She told me her first birth in a refugee camp was wonderful. She had a midwife who supported her and stayed with her throughout her birth. It only lasted 4-5 hours and was hard work, but wasn’t excruciatingly painful. She felt empowered and supported. But, her second birth, in a US hospital was quite the opposite. She was induced, was left alone most of her labor with only her husband in the room with her, and when the nurses and/or doctor were in the room, they were anything but kind to her. She said, “I know it was hard for my providers to take care of me, but when they were unkind, I felt the labor pains get worse and worse. It was awful. During my current pregnancy, I catch myself feeling shortness of breath and a tight chest.
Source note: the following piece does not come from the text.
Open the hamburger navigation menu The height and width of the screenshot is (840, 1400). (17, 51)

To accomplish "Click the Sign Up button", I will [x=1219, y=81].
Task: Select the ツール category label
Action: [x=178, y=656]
I’m afraid to go to the doctor.”
I told her that no one should be treated the way she was and that she has every right to change providers and that we would be alongside her throughout that process and try to find her a provider who could better care for her.
Why is this situation so alarming? Over 30% of birthing people will have psychological trauma from the experience (Krysta Dancy, birthandtraumasupportcenter.org). Why is this the case? Is it because birth is just hard and painful? Is it because of medical interventions? The reason is more nuanced, but is centered in the fact that birthing people are in an extremely vulnerable place physically, mentally, and emotionally during pregnancy and birth. Birth can be the most empowering, strengthening, enlivening experience of a woman’s life if she has what she needs to reach that potential. However, it can also become a traumatic experience that haunts her for years after. Because of this, the support that a birthing person receives during pregnancy, labor/birth, and postpartum is extremely important. If a birthing person doesn’t feel empowered and supported during this process, they are exponentially more susceptible to experience trauma.
This is why we do what we do at Embrace. The women we work with are often more at risk to experience this type of trauma and harm because of many of the barriers and inequalities they face. But, we at Embrace also know there is a different way for them to go through the beautiful process of birth, a way that is deeper and truer. We know that these women come from many generations of strong women who birthed in spaces surrounded by other women with long traditions and cultures of strength and empowerment, meaning and normalcy around the birthing process. We learn from this history, seek to protect this lineage and not have it destroyed by a medical system that is not set up for these women. And we seek to speak this truth to the system and perhaps little by little, birth by birth, we are showing a broken system that there is a better way. This is our hope.
May this work continue to be done until every birthing person is empowered and supported in their experience.